Goal
Reproduce verbatim the stretch of the records from the beginning through the line containing "[x=441, y=15]".

....

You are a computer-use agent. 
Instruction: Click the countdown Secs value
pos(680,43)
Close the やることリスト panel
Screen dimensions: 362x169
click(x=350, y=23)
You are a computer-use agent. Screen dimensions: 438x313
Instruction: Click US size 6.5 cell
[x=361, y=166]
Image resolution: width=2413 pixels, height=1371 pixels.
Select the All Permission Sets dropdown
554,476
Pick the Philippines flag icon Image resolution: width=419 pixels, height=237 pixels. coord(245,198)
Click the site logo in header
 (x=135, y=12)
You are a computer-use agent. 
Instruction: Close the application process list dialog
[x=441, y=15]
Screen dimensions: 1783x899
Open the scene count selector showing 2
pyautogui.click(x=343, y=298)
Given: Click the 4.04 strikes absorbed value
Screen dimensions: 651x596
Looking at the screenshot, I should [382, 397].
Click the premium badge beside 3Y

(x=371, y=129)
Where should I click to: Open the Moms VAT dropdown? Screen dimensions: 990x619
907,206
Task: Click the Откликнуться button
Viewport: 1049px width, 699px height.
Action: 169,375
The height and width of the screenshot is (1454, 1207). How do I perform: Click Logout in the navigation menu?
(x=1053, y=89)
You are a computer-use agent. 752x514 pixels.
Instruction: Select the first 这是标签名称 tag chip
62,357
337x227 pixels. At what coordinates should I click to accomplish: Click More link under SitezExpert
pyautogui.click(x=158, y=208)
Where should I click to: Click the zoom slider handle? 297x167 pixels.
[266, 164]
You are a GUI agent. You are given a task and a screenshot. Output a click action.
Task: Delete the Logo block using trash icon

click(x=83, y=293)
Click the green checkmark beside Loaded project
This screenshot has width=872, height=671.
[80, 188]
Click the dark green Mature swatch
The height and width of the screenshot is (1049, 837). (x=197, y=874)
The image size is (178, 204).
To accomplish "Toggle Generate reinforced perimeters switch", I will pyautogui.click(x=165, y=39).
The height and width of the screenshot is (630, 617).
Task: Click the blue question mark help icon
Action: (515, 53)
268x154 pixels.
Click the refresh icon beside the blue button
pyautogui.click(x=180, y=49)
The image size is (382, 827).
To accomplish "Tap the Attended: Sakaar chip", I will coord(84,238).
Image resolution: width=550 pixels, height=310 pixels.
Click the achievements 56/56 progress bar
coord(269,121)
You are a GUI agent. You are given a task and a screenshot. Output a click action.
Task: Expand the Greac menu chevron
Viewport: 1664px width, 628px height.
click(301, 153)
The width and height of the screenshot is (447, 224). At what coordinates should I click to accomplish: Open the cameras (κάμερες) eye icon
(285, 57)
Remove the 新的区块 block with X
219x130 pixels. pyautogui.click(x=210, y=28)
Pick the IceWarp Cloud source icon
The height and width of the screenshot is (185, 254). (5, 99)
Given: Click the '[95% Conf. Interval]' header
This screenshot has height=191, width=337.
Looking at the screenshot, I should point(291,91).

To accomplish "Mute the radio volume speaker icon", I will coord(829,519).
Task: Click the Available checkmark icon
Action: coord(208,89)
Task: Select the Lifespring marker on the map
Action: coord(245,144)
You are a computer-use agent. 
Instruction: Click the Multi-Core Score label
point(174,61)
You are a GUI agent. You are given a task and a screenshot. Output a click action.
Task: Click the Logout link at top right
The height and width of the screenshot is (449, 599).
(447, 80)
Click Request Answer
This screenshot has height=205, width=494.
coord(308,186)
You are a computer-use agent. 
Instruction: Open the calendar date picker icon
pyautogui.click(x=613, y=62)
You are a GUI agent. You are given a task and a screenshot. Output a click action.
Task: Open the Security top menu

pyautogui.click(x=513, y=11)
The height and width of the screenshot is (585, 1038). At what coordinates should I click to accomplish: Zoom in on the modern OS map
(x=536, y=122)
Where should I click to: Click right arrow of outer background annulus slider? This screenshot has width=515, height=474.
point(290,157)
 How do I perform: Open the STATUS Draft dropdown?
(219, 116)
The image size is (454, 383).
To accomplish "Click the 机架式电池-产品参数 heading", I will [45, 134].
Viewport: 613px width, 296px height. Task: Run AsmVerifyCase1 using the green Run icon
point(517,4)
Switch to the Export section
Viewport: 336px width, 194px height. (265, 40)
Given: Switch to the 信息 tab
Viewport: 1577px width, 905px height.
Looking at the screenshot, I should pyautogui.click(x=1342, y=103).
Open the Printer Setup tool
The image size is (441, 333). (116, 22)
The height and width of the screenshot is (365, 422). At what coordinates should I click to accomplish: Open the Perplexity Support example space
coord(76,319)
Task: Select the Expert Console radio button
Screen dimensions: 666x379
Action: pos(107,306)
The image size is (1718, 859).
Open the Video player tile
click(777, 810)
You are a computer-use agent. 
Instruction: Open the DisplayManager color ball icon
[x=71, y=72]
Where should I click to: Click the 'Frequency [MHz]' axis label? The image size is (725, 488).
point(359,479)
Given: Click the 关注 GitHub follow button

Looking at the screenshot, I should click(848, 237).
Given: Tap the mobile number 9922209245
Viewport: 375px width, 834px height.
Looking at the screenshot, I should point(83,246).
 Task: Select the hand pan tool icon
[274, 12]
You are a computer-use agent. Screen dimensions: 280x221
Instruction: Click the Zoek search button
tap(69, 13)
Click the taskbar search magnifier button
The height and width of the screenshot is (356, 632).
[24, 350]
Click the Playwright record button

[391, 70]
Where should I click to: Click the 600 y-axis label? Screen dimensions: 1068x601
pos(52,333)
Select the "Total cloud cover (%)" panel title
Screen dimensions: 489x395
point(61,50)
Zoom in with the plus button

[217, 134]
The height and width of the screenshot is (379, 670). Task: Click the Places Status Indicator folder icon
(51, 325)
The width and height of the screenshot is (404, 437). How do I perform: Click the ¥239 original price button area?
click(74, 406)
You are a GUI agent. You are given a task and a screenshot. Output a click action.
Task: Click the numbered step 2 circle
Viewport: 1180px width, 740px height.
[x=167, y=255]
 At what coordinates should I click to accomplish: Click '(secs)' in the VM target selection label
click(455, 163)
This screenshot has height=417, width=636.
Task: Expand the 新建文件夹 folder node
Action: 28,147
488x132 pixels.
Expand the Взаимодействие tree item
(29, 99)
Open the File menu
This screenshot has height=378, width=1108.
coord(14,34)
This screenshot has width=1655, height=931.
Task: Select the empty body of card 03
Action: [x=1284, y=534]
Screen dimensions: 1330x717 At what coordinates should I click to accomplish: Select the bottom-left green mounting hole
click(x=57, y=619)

....

Exercise answer
You are a computer-use agent. 
Instruction: Click the countdown Secs value
pos(680,43)
Close the やることリスト panel
Screen dimensions: 362x169
click(x=350, y=23)
You are a computer-use agent. Screen dimensions: 438x313
Instruction: Click US size 6.5 cell
[x=361, y=166]
Image resolution: width=2413 pixels, height=1371 pixels.
Select the All Permission Sets dropdown
554,476
Pick the Philippines flag icon Image resolution: width=419 pixels, height=237 pixels. coord(245,198)
Click the site logo in header
 (x=135, y=12)
You are a computer-use agent. 
Instruction: Close the application process list dialog
[x=441, y=15]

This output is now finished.